Et ceci d’autant plus que la bière française s’exporte, voire se brasse à l’extérieur, en Afrique tout particulièrement, sous la houlette d’un géant industriel du pinard, le groupe Castel, fondé en 1949 par les 9 frères et sœurs de la famille du même nom. Brassant un chiffre d’affaires annuel de 2,6 milliards d’euros, Castel a fait fortune dans la commercialisation du vin via ses marques telles Listel, Vieux Papes ou encore La Villageoise, ainsi que les cavistes Nicolas rachetés en 1980.

Pierre Castel, cofondateur et président du groupe industriel Castel, par ailleurs réfugié fiscal en Suisse (photo © C. Petit / MaxPPP / Challenges)

Mais la bière fait aussi partie de son fonds de commerce depuis que Castel a racheté en 1990 les Brasseries et glacières internationales, présent dans 27 pays africains et leader dans plusieurs d’entre eux dont l’Algérie avec sa marque Beaufort, ou l’Angola avec la Cuca brassée dans 7 usines nationales. En 1994, Castel engloutit également la SOLIBRA qui domine le marché de la bière en Côte d’Ivoire et dans une grande partie de l’Afrique de l’Ouest avec sa Flag, puis en 2003 les Brasseries du Maroc et en 2011 les brasseries Star à Madagascar.

En Centrafrique, ce pays d’Afrique centrale de 4,5 millions d’habitants, enclavé entre le Cameroun, le Tchad, le Soudan et le Congo, le groupe Castel détient le quasi-monopole de la bière grâce à sa filiale Mocaf, créée en 1951 et rachetée en 1993 pour fusionner avec la Société centrafricaine de boissons, fondée en 1982 par Pierre Castel. Sa brasserie emploie près de 300 personnes et produit 300 000 bouteilles de bière par an !

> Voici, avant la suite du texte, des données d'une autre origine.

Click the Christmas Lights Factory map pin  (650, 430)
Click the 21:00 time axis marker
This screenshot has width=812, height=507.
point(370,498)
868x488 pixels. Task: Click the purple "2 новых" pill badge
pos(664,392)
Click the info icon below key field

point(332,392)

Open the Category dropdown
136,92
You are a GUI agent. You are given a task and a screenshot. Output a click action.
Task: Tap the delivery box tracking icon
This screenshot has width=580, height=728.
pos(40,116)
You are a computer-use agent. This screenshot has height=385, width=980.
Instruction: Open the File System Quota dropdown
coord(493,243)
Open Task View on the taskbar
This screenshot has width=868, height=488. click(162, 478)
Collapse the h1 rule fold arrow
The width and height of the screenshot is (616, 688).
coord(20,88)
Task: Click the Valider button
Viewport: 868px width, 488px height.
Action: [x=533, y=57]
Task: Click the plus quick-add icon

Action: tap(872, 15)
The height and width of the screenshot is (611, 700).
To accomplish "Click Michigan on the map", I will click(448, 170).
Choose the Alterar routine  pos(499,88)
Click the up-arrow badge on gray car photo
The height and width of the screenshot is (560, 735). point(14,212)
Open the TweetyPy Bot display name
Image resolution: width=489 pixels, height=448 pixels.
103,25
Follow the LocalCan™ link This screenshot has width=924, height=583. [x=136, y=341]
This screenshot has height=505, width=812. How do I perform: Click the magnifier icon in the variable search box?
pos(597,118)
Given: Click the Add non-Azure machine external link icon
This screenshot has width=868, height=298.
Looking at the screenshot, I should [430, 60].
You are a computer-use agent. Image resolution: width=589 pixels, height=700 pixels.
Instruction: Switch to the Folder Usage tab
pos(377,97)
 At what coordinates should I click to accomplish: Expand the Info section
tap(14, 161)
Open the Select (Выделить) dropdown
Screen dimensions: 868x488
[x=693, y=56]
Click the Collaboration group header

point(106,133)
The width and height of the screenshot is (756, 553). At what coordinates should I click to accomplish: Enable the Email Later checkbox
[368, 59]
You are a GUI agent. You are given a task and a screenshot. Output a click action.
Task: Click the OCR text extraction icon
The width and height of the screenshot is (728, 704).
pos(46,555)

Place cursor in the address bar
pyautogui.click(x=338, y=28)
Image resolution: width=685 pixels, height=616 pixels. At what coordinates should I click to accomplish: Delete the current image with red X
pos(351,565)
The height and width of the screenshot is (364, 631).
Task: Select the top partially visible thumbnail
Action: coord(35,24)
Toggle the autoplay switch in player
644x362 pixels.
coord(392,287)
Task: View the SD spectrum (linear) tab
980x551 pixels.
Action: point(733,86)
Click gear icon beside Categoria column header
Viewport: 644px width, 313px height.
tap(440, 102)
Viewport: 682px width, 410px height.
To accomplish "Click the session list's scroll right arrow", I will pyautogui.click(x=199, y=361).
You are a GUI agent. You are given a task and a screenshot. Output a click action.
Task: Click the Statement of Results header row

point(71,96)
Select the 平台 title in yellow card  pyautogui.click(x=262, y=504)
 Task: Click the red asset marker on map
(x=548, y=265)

La gamme de bières Mocaf brassées en Centrafrique (photo © MOCAFRCA)

Mais voilà que le climat centrafricain n’est plus aussi serein pour le géant français des boissons alcoolisées. Les Russes sont en train de s’implanter en force sur ce territoire via le groupe Wagner du sulfureux Evgueni Prigojine, un ancien délinquant devenu homme d’affaire, très proche de Vladimir Poutine, et qui a fait fortune dans la restauration avant de créer en 2014 un groupe paramilitaire privé, très actif actuellement sur le front ukrainien mais aussi dans plusieurs pays africains.

Mercenaires russes du groupe Wagner en Centrafrique (source © Corbeau News Centrafrique)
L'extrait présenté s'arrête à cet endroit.